## Text for analysis

DCFSA - Dependent Care Flexible Savings Account Fact Sheet
A DCFSA (Dependent Care Flexible Spending Account) allows you to set aside pretax dollars to pay for child care/day care for children 13 and under and for home care for an older or incapable dependent while you are at work or school.
- Our DCFSA is administered by ASIFlex.
- This account is regulated by the Internal Revenue Service (IRS), who determines contribution limits, qualifying expenses and has designated it as a “use it or lose it” account.
- The IRS allows these expenses to enable you to work. If you are married, your spouse must be working, looking for work or be a full-time student. If you have a stay-at-home spouse, you should not enroll in the DCFSA.
- Your DCFSA becomes effective on your benefits eligibility date if you are a new hire or July 1, if enrolled during Open Enrollment.
- DCFSA enrollment elections do not rollover year after year. You must re-enroll every year, during Open Enrollment, in order to continue your account for a new plan year.
- Your pretax contributions can be a minimum of $10 per month up to $5,000 per plan year (July 1 to June 30) per household. The money is deducted from your pay pretax.
- The amount you elect will be divided by the number of remaining pay periods in the plan year. Your final contribution will be June 30.
- Your election is fixed for the Plan Year however, changes are permitted if you experience a Qualifying Life Change.

## Problem 1
According to the dependent care account fact sheet, who administers the DCFSA?
## Problem 2
Carry on the dependent care account fact sheet from the point where it stops.
The entries after the fact sheet aren't needed here.

## Dataset content
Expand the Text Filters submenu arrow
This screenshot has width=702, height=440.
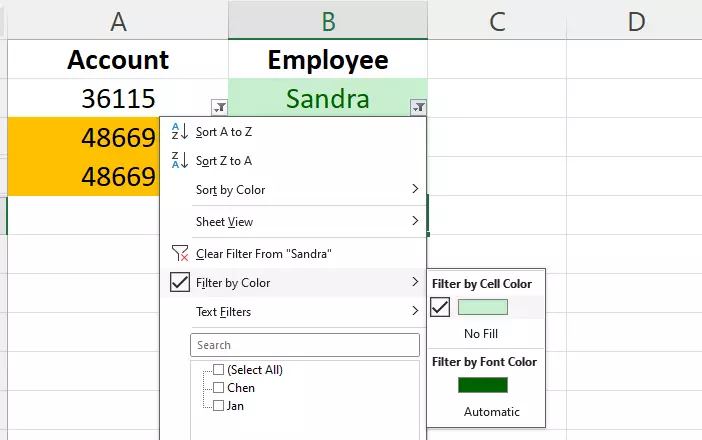pos(415,311)
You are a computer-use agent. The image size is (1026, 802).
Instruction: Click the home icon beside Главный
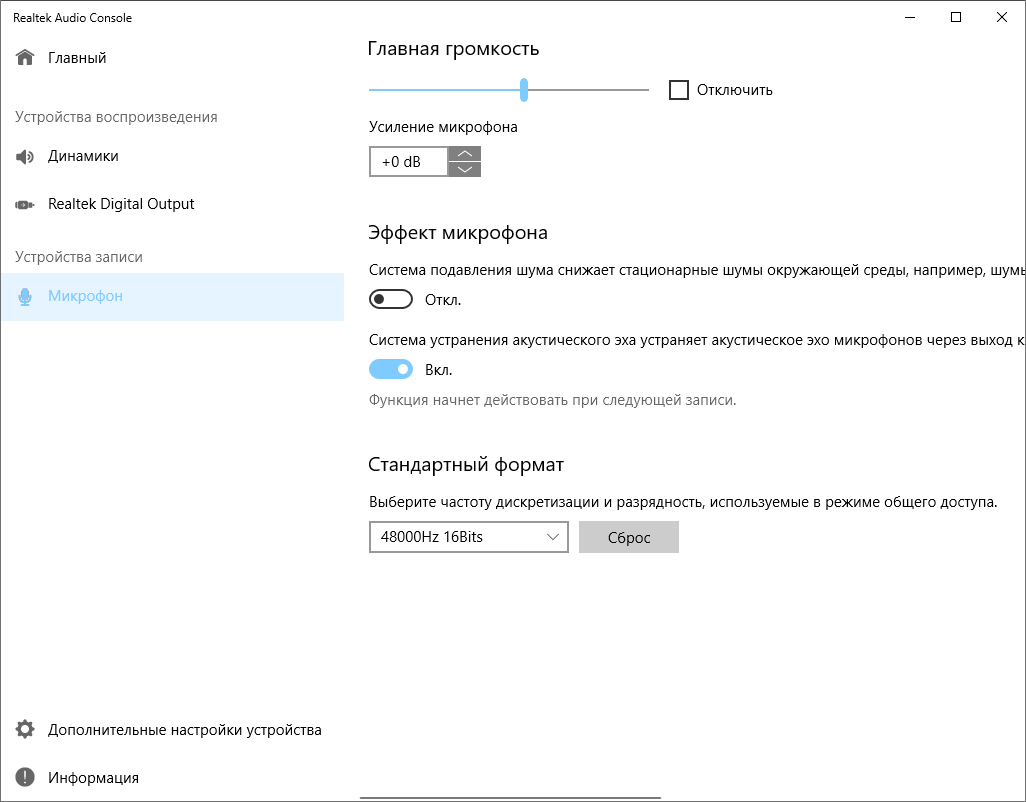point(25,58)
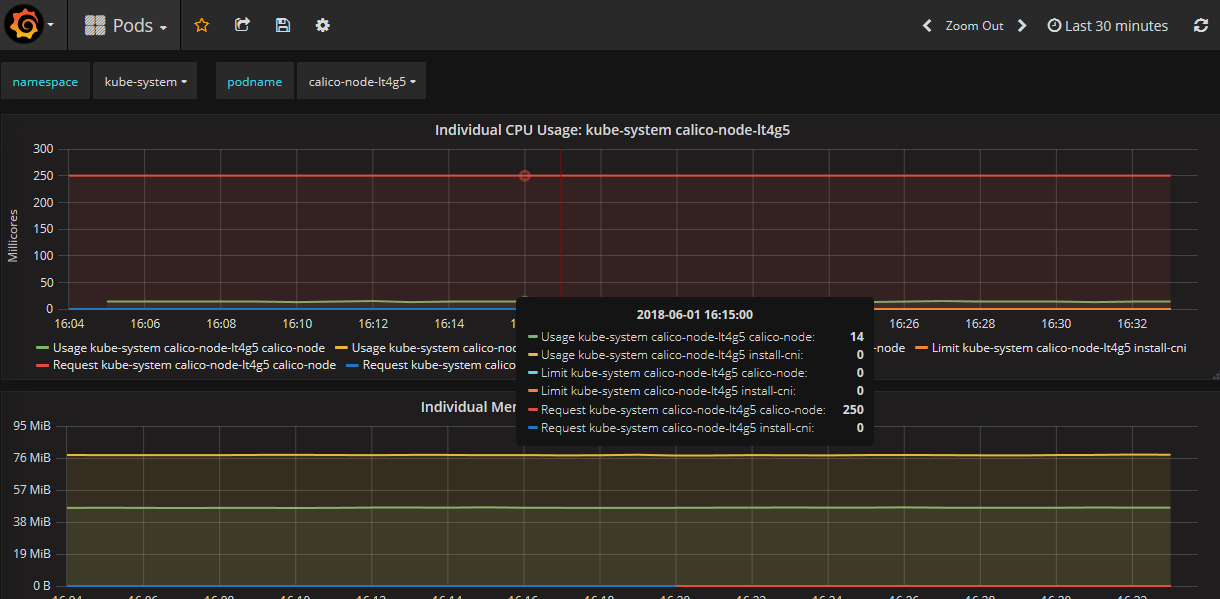The height and width of the screenshot is (599, 1220).
Task: Star this dashboard as favorite
Action: pos(201,25)
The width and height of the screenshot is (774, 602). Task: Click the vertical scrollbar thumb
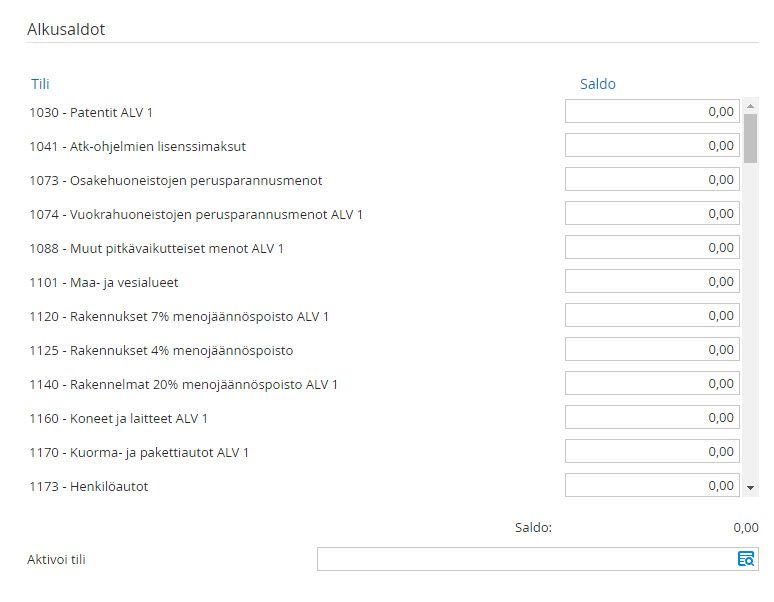(x=750, y=138)
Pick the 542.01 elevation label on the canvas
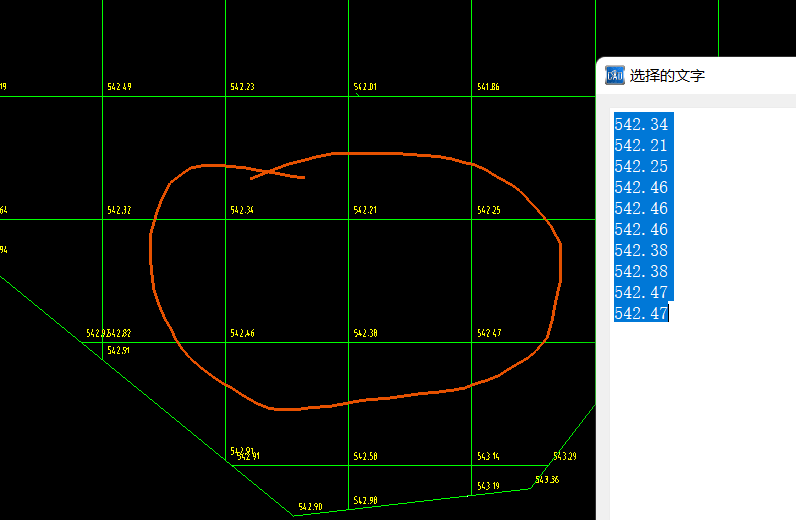Screen dimensions: 796x520 point(365,88)
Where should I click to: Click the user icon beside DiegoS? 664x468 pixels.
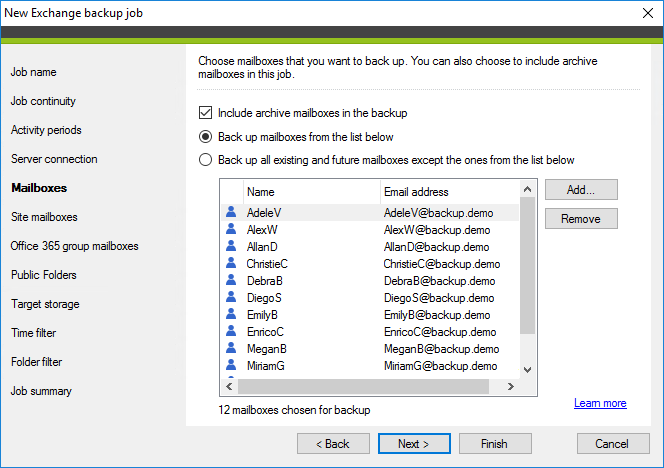[231, 297]
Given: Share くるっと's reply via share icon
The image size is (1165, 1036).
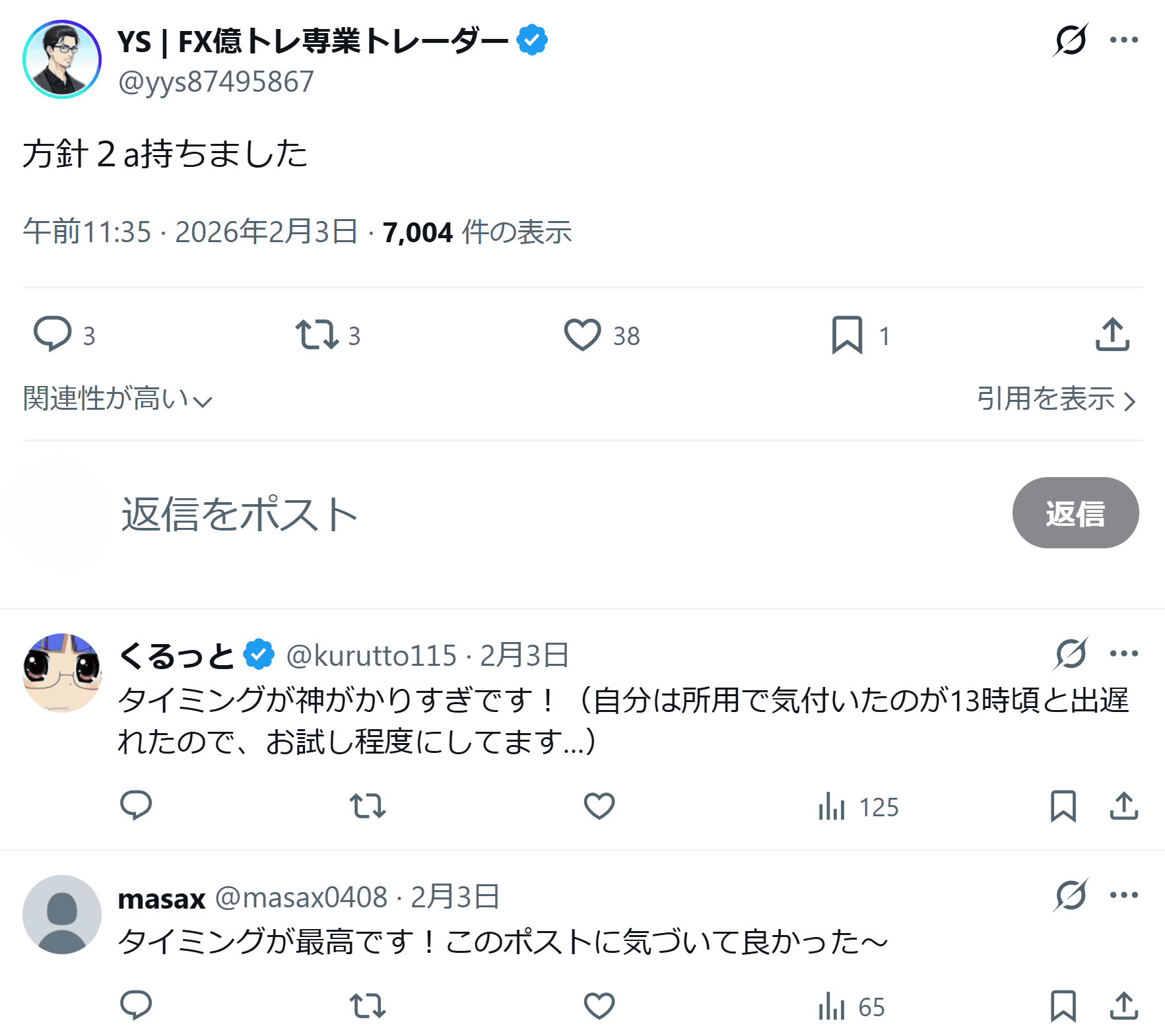Looking at the screenshot, I should point(1123,806).
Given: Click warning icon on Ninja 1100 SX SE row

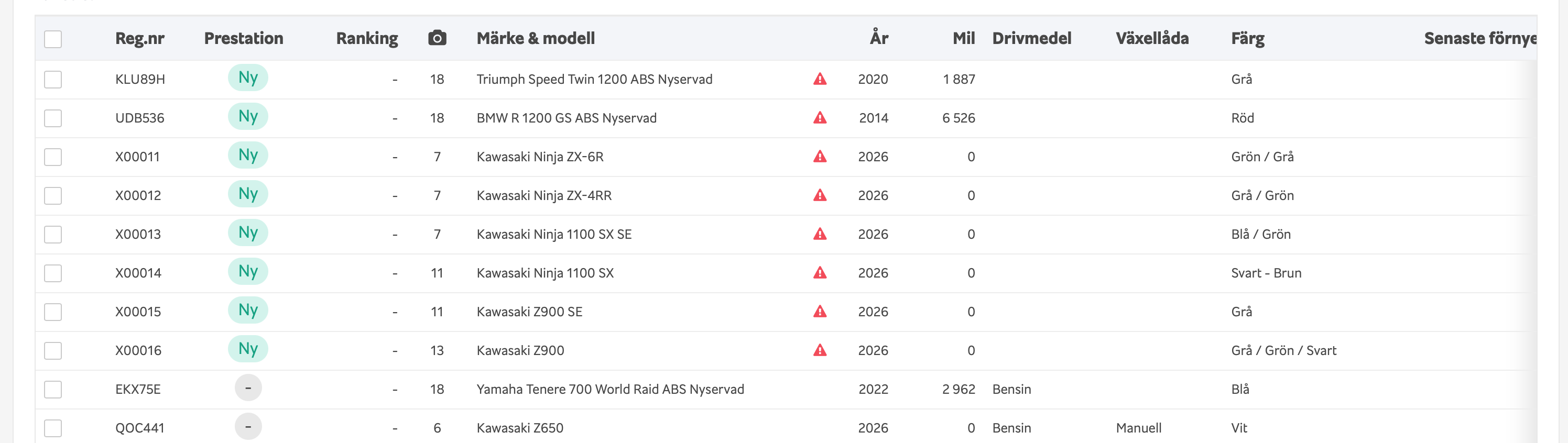Looking at the screenshot, I should tap(820, 234).
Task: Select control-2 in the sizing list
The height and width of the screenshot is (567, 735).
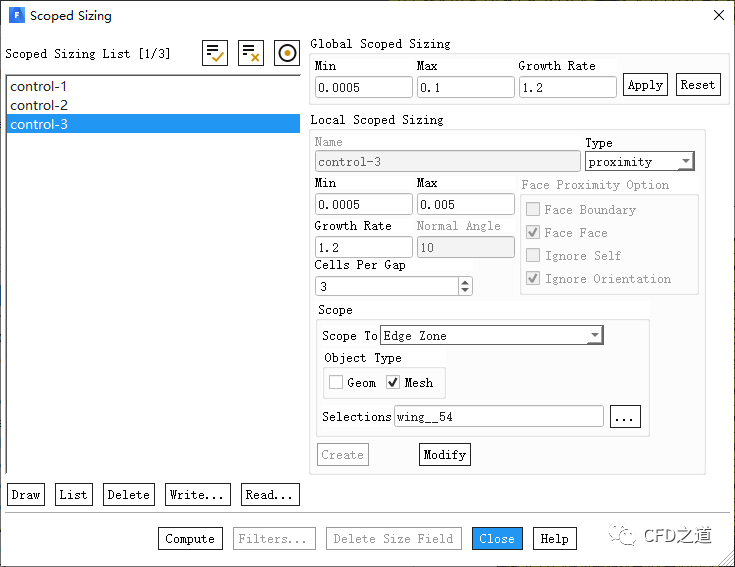Action: 39,105
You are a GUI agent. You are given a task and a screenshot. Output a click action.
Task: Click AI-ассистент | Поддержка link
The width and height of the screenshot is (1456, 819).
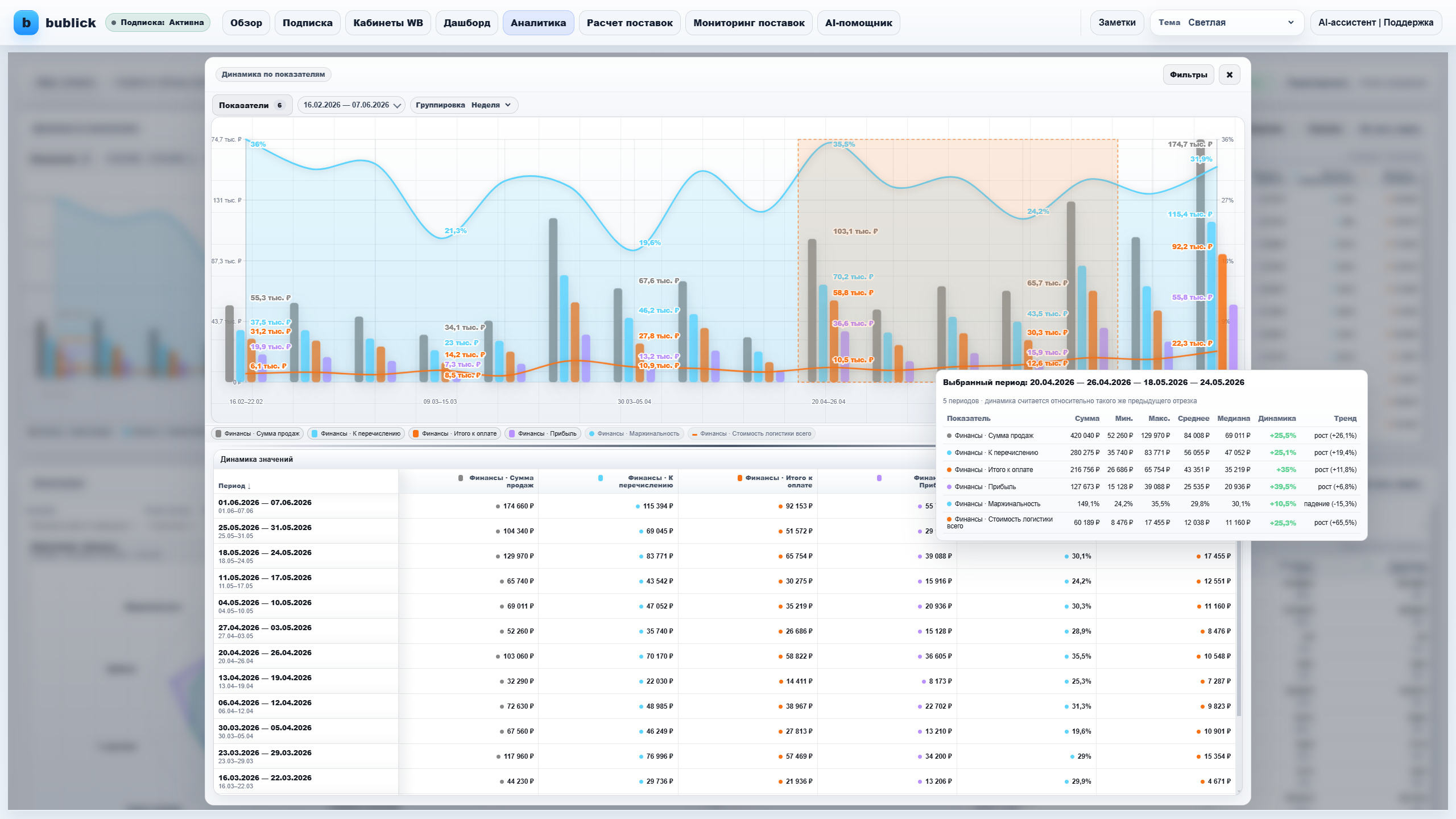[x=1375, y=23]
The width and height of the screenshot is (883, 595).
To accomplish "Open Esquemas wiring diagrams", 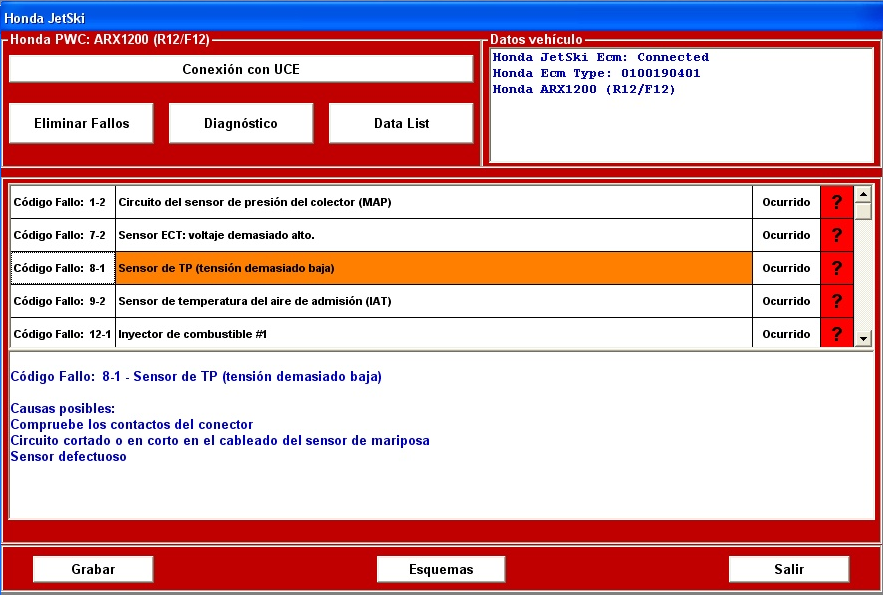I will [441, 569].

## Exercise answer 1
ASIFlex.

## Exercise answer 2
- For tax purposes, you are responsible ensuring that your total calendar-year contributions do not exceed $5,000 per Household. For example, if you are hired by CU in the middle of our plan year and have contributed to a DCFSA with your prior employer, you must keep track of the total contribution amount.
- Funds in the account must be utilized on qualifying dependent care expenses, or you will pay both taxes and penalties.
- Expenses qualify for the DCFSA when they are incurred.
- To get reimbursed, submit your receipt for services on-line at www.asiflex.com or you can download the free mobile app for Android and Apple devices.
Failure to incur the expense and claim the reimbursement by the deadline will result in the forfeiting of your funds.
- Plan year 2018-2019: You must incur expenses from July 1, 2018 to Sept. 15, 2019 and file claims for reimbursement by Nov. 15, 2019.
- Plan year 2019-2020: You must incur expenses from July 1, 2019 to Sept. 15, 2020 and file claims for reimbursement by Nov. 15, 2020.
- Any funds that remain in the account beyond the above deadlines will be forfeited.
Cafeteria plan dollars are deducted from your pay pretax, meaning before federal, state, Social Security and Medicare taxes are paid. Participating in cafeteria plans reduces the salary on which annual contributions to Social Security are calculated, which may result in a reduction of the Social Security benefits received at retirement.
Cafeteria plan dollars are deducted from your pay pretax, meaning before federal, state, and Medicare taxes are paid. Your PERA retirement annuity or disability retirement is based on your PERA Highest Average Salary (HAS) calculation. Since cafeteria plans reduce the salary on which PERA calculates benefits, your PERA retirement benefits may be reduced.
Review the FSA plan document.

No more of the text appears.